Slowly adapting stretch receptor (SAO) pacemaker neurons, driven with periodic tugs, were analyzed by way of Poincaré mappings (Appendix). Two behaviors were apparent, i) Intermittency characterized previously unclear situations: discharges shifted irregularly between prolonged epochs where spike phases (relative to tugs) and intervals barely changed (slid), and brief bursts with marked variations (skipped), ii) Locking was well-known: phases and intervals remained almost fixed, regardless of the initiation. Changing frequencies, map domains with locking (ordered according to spikes/tugs ratios), alternated with intermittent ones.
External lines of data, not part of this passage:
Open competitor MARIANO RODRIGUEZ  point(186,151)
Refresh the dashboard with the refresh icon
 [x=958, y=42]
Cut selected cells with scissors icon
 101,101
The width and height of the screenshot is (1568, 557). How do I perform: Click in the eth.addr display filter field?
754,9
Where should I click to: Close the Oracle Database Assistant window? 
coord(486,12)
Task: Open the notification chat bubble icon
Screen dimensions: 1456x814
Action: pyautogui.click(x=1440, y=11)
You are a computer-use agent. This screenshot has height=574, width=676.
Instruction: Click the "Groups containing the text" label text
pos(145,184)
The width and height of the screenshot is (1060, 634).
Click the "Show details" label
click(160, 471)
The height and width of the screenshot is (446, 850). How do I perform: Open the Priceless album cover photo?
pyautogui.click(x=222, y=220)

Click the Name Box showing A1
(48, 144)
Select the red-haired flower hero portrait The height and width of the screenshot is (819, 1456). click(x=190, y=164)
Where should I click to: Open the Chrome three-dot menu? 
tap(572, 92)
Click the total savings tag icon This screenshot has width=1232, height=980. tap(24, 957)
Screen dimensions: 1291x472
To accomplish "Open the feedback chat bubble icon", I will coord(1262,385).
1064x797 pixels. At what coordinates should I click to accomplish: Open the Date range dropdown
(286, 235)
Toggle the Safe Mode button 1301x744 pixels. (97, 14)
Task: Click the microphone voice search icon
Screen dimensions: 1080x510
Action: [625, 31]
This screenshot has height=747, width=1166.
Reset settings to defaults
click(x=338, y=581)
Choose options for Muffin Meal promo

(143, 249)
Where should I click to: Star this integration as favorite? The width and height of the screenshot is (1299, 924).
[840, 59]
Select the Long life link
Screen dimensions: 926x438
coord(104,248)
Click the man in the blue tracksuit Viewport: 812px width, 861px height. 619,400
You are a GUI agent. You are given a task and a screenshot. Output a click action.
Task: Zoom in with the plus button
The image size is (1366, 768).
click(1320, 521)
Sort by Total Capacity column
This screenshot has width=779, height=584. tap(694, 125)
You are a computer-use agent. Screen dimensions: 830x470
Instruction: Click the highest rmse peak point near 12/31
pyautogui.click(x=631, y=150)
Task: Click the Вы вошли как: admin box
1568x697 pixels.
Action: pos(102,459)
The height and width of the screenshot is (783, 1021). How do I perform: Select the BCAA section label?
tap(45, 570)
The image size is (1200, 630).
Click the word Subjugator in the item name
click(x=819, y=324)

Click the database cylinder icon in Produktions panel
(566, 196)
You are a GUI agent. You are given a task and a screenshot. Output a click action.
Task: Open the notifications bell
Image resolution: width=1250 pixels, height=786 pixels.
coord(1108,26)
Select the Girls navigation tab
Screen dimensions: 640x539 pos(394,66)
The best fit for any experimental map was a curve, not straight but certainly unidimensional, continuous and monotonic; it varied characteristically with frequency. This suggested relations called diffeomorphisms, implying periodicity and quasi-periodicity. Outcomes, expanding previous knowledge and meaningful biologically, were i)a precise, exhaustive behavior list (including between behavior transitions) and ii)a thorough understanding or model. This, in turn, provides norms for more specific models (single-variable ones suffice), constraints upon basic mechanisms (one variable, reflecting several real ones combined, should behave as the phase), and forecasts for future experimentation (e.g., unexamined tug frequencies and amplitudes).